For me, I do actually think that thai say "VISA", due to the fact that there is way too many falangs that themselfs have no clue at all what is VISA, and what is not a VISA. So in order to make it easier for falangs, they just call it VISA, to help us out...

 

I call this dumbing down one's language to the perceived level of of understanding of the reader/listener.
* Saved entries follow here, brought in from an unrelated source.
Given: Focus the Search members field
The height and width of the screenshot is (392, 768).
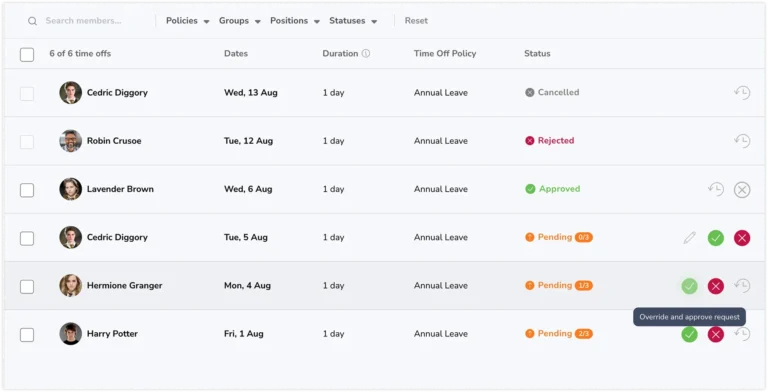Looking at the screenshot, I should pyautogui.click(x=88, y=21).
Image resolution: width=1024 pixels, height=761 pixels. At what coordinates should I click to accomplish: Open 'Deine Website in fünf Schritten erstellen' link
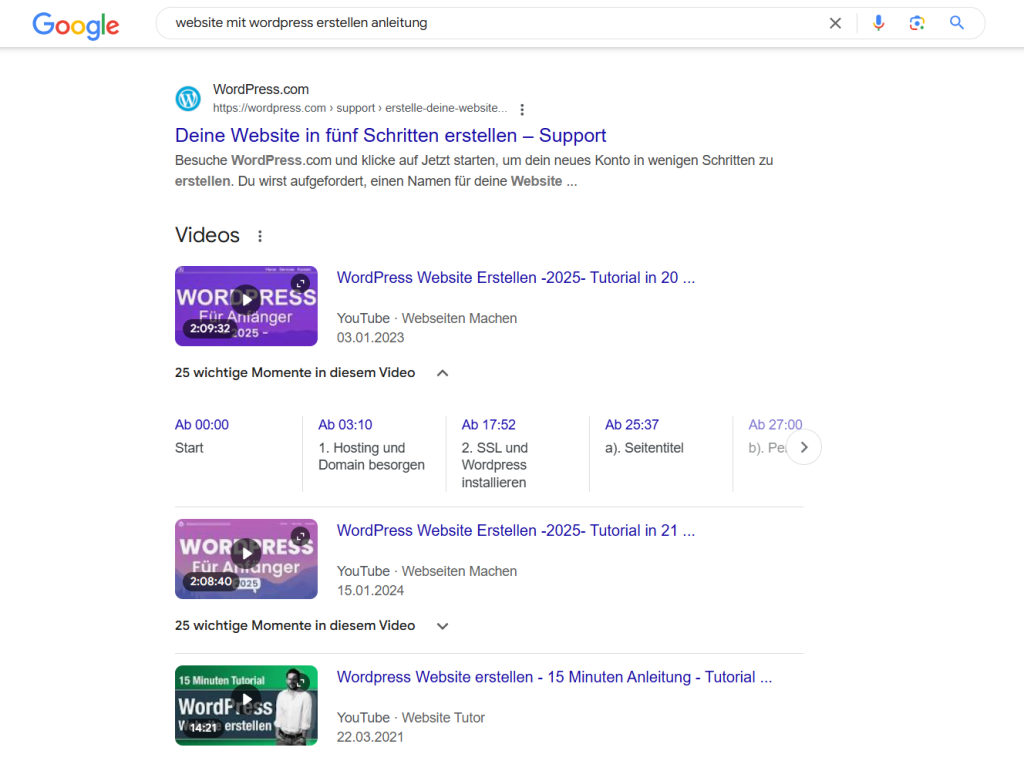coord(390,135)
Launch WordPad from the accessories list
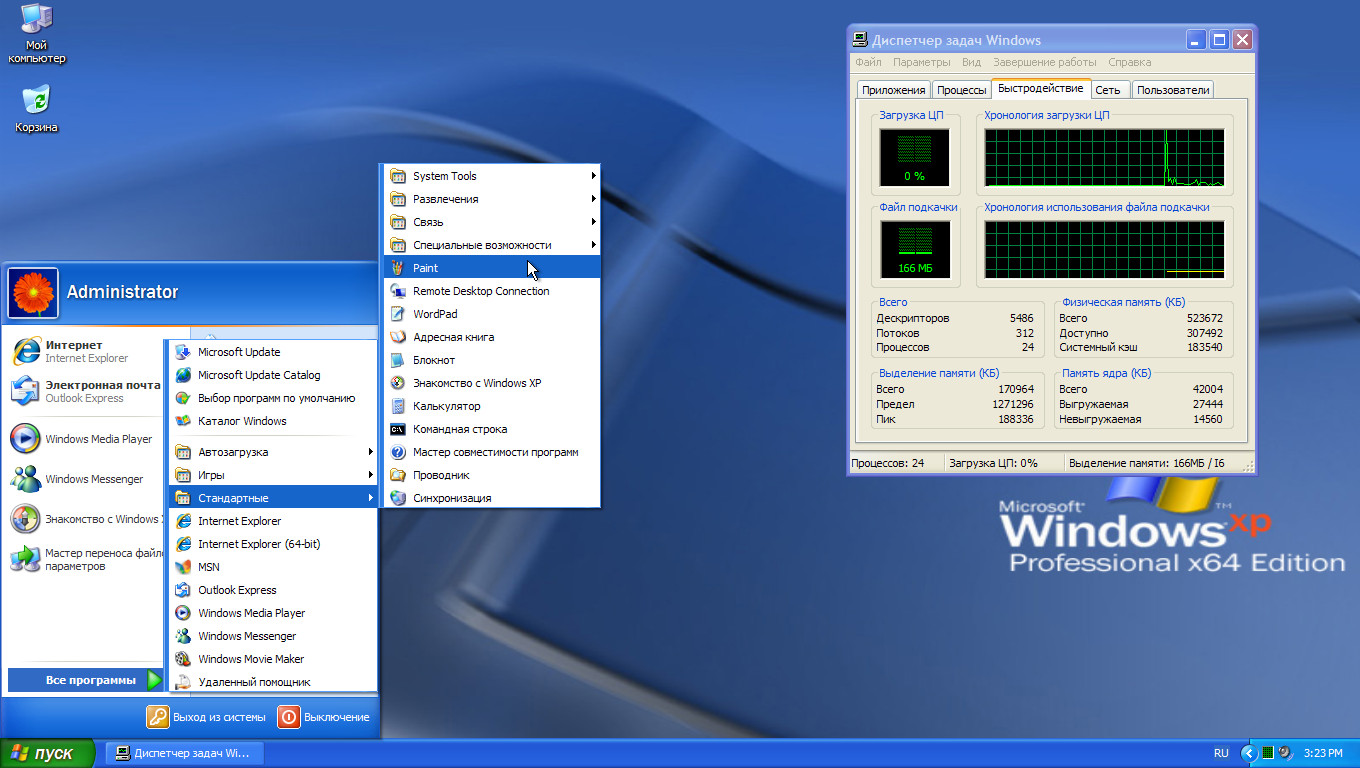This screenshot has height=768, width=1360. [435, 314]
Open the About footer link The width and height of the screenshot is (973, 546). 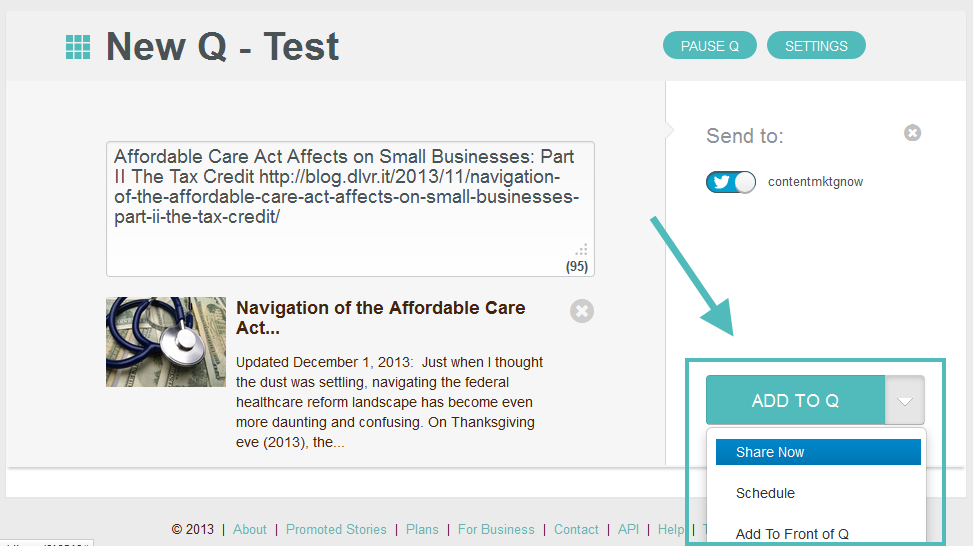click(249, 529)
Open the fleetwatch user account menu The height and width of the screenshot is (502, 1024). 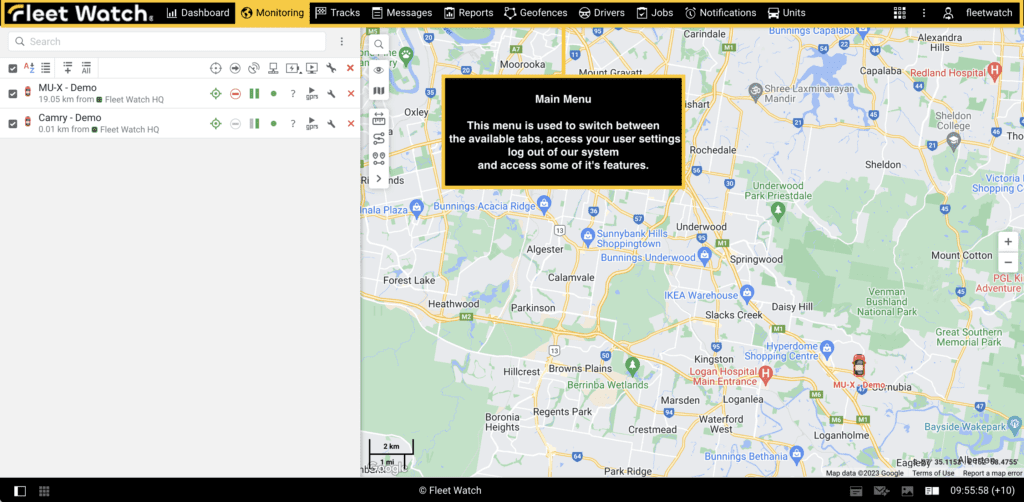pyautogui.click(x=980, y=13)
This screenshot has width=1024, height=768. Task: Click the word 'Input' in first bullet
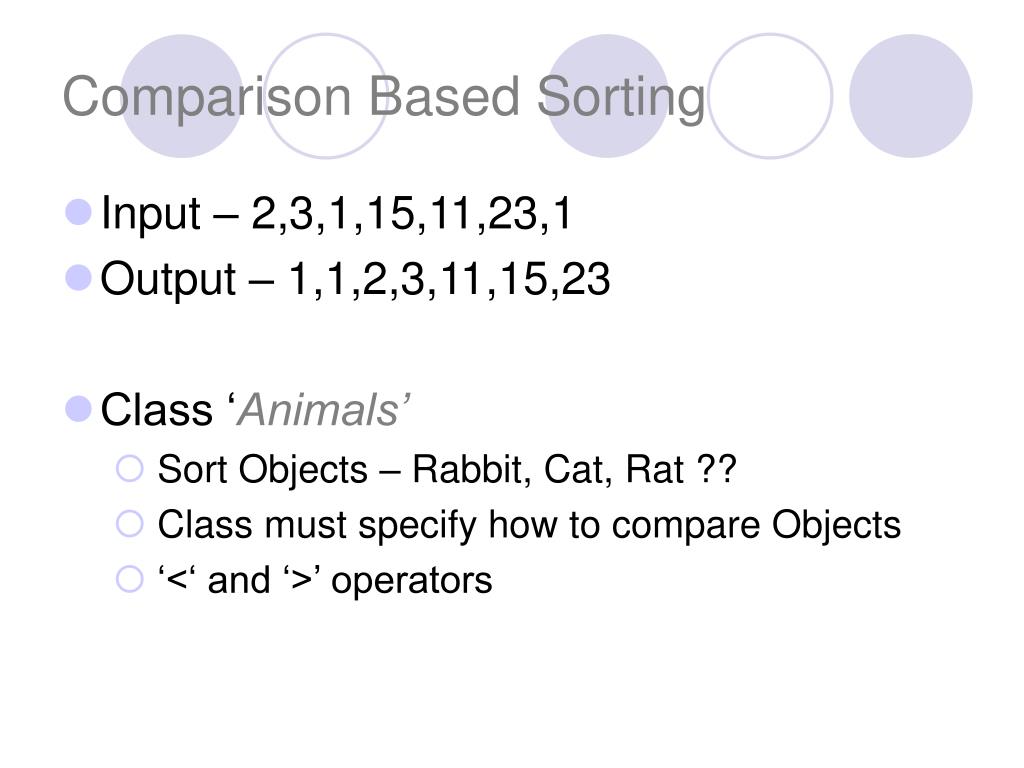click(150, 214)
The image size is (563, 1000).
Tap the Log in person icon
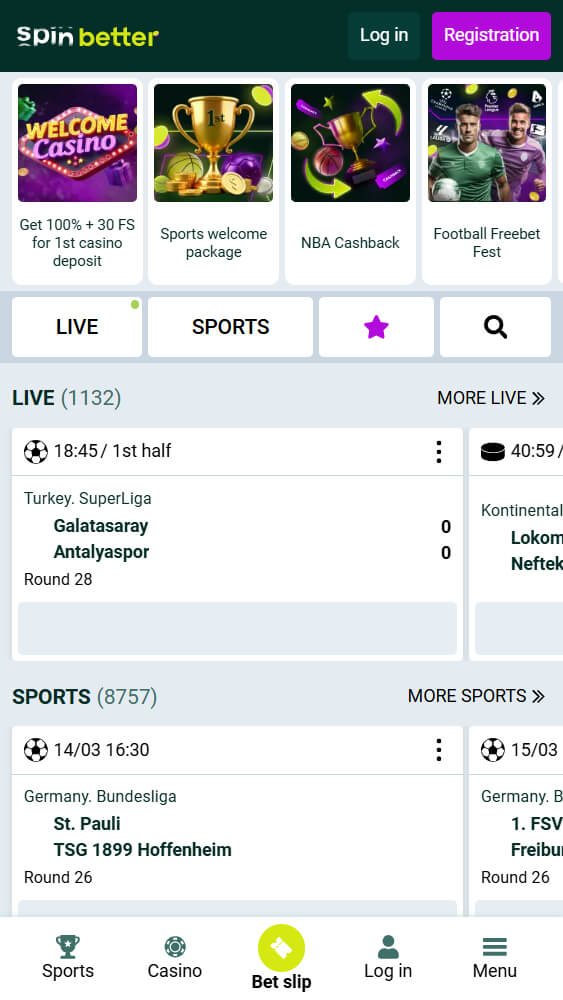(388, 947)
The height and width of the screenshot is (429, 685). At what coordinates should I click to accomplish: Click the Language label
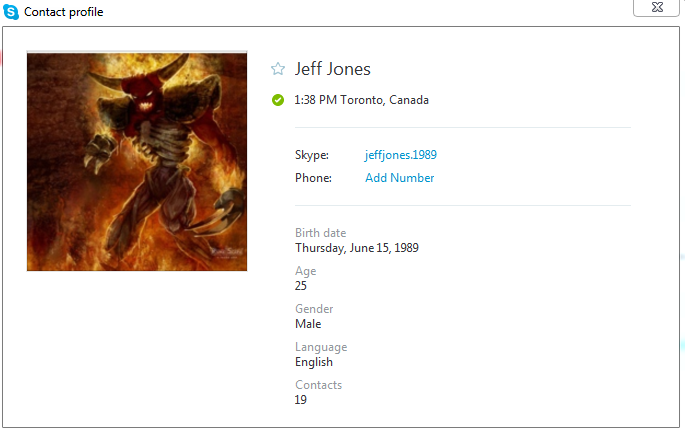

The single biggest problem in communication is the illusion that it has taken place

 

Just now, Maestro said:

"Immigrant Visa (O-A) (1 year validation)" and "Non-Retirement Visa" are mentioned in the first sentence of the first paragraph of the Cabinet Resolution which set into motion this health insurance mess with a Police Order, an Immigration Bureau Order and two Immigration Bureau Memorandums. Now, not to be outdone, individual immigration offices design their own notices, often badly worded, to add to the mayhem.

 

Legalese aside, Immigration at large obviously can't even agree collectively on what their own regulations mean and how they should be enforced.

 

And they're presumably all working from the original Thai wordings the regs/orders were drafted in. Then when they try to put the original Thai into English, it only gets worse from there.

 

2 minutes ago, Maestro said:

 

I call this dumbing down one's language to the perceived level of of understanding of the reader/listener.

I call it "adapting"

 

glegolo

42 minutes ago, SEtonal said:

from PHUKET Immigration Volunteers:

http://piv-phuket.com/long-stay-extensions/retirement/

Thanks for the link. I think this is the clearest description that I've seen so far.

 

They even say they will check the 3 months 800k balance one year later. I was wondering when they will check it.

Edited by EricTh

21 minutes ago, Maestro said:

That's OK then, I guess, as long as everyone in immigration and the people who voted on the Cabinet Resolution dated 2 April 2019 use retirement visa to mean the same thing, ie "extension of temporary stay in the Kingdom for the reason of retirement"

 

"Immigrant Visa (O-A) (1 year validation)" and "Non-Retirement Visa" are mentioned in the first sentence of the first paragraph of the Cabinet Resolution which set into motion this health insurance mess with a Police Order, an Immigration Bureau Order and two Immigration Bureau Memorandums. Now, not to be outdone, individual immigration offices design their own notices, often badly worded, to add to the mayhem

 

The "retirement visa" in this document was added by Thaivisa's translator, it doesn't exist in the official Thai version. So the person who did this translation is "dumbing down one's language to the perceived level of of understanding of the reader/listener" similar to the IOs who write their texts.